Pull in the data for the water flow 

In [1]:
import pandas as pd
import csv
import requests
import os
from bs4 import BeautifulSoup
import re
import seaborn as sns
import matplotlib.pyplot as plt

In [2]:
# change to the path with the raw csv file
path=r'C:\Springboard\Github\River_Analysis'
os.chdir(path)

In [3]:
# abstrated functions first before starting the loop. No need to redefine them every time
# function for pulling the date range for reach USGS gage
# takes in string of the gage number with USGS
def pull_start(USGS):
    link = "https://waterdata.usgs.gov/nwis/dv?referred_module=sw&site_no=" + USGS
    response = requests.get(link)
    soup = BeautifulSoup(response.text, "html.parser")
    site_sum = soup.find_all(id='available_parameters_table')
    rows_sum = site_sum[0].find_all('tr')
    for row in rows_sum:
        cell_sum = row.find_all('td')

# # #

Problems:
1/ Decide whether each statement agrees with the notebook excerpt. Answer yes or no, and quote the words of the excerpt that decide it.
(a) The pull_start function takes the gage number as a string.
(b) The code changes the working directory to the folder that holds the raw csv file.
(c) The functions are defined again on each pass of the loop.
2/ Using the notebook excerpt, explain in one to three sentences why the functions are defined before the loop begins.
3/ Translate the first sentence of the notebook excerpt, "Pull in the data for the water flow", into Spanish.

Dataset content:
# # #

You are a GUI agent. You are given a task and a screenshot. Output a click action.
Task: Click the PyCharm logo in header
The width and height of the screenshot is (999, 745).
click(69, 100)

# # #

List of solutions:
1/
(a) Yes: "takes in string of the gage number with USGS"
(b) Yes: "change to the path with the raw csv file"
(c) No: "No need to redefine them every time"

2/ The functions are written before the loop starts so that they do not have to be redefined on every pass through the loop.

3/ Importa los datos del caudal de agua